Only 10 of the 40 global multinational investment banks have applied for an EU license, although most have made clear they would be moving to open subsidiaries in the Single Market, that is, mostly in Frankfurt, Dublin, and Paris. However, the German banking regulator (Bafin) and the Irish Central Bank have not reported applications for the first half of 2017.

The delay is causing financial and regulatory concerns. The Bank of England estimates that 50% of debt and equity in the EU are managed through the City of London.

Setting up an EU subsidiary could take up to 18 months. Although licensing itself may only take six-to-12- months, relocation also involves issues such as finding office space, relocating staff, recruitment, revision of existing contracts, and technological issues.

According to European Central Bank (ECB) sources, banks need to speed up the process to avoid so-called “cliff-edge,” or a serious disruption of financial services. However, the issue at hand is not technical.

The ECB cannot oversee the EU 27 brokerage market since it has a mandate over the Eurozone alone.  The market are still dominated by national regulators, which provides scope for “divide and rule.” Some investment banks may seek to avoid ECB supervision by setting up so called “back-to-back” brokerage deals. That wouldn’t allow them to direct loans, but they could issue securities.

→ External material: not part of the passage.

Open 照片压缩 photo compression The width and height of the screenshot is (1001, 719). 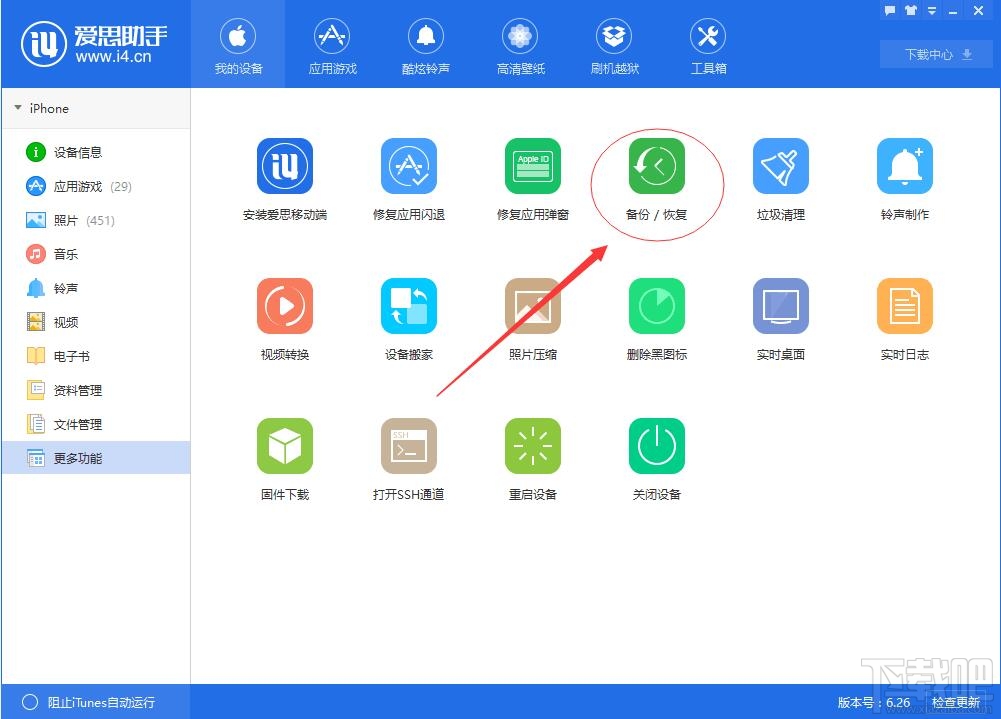[533, 320]
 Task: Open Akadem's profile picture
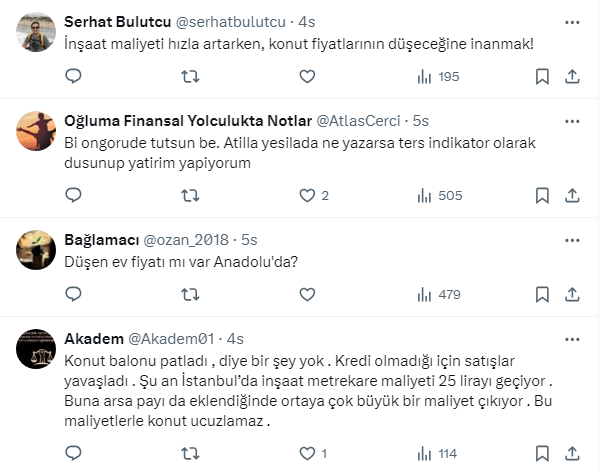(x=37, y=347)
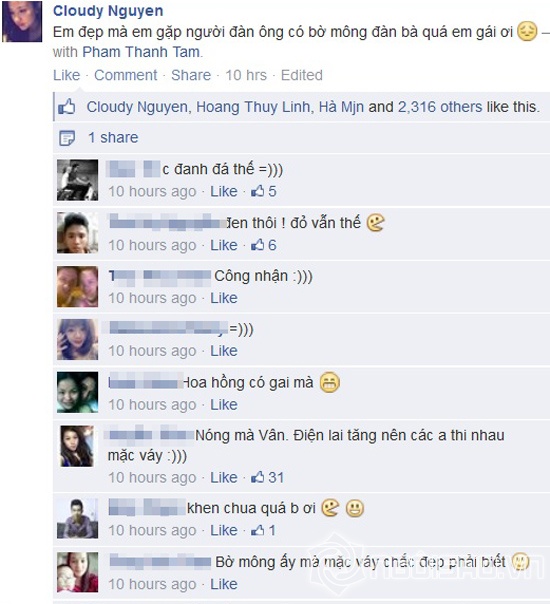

Earlier this year, Bloomberg reported that the Spanish regulator (CNMV) is open to 100% back-to-back trading, whilst Germany’s Bafin is said to only consider this as an interim measure. “Back-to-back” trading is about allowing securities to be physically traded in Europe while doing all the value-added work such as risk management and the transactions from London. That would allow the lucrative Euro-clearing business to remain in London, in substance if not in principle.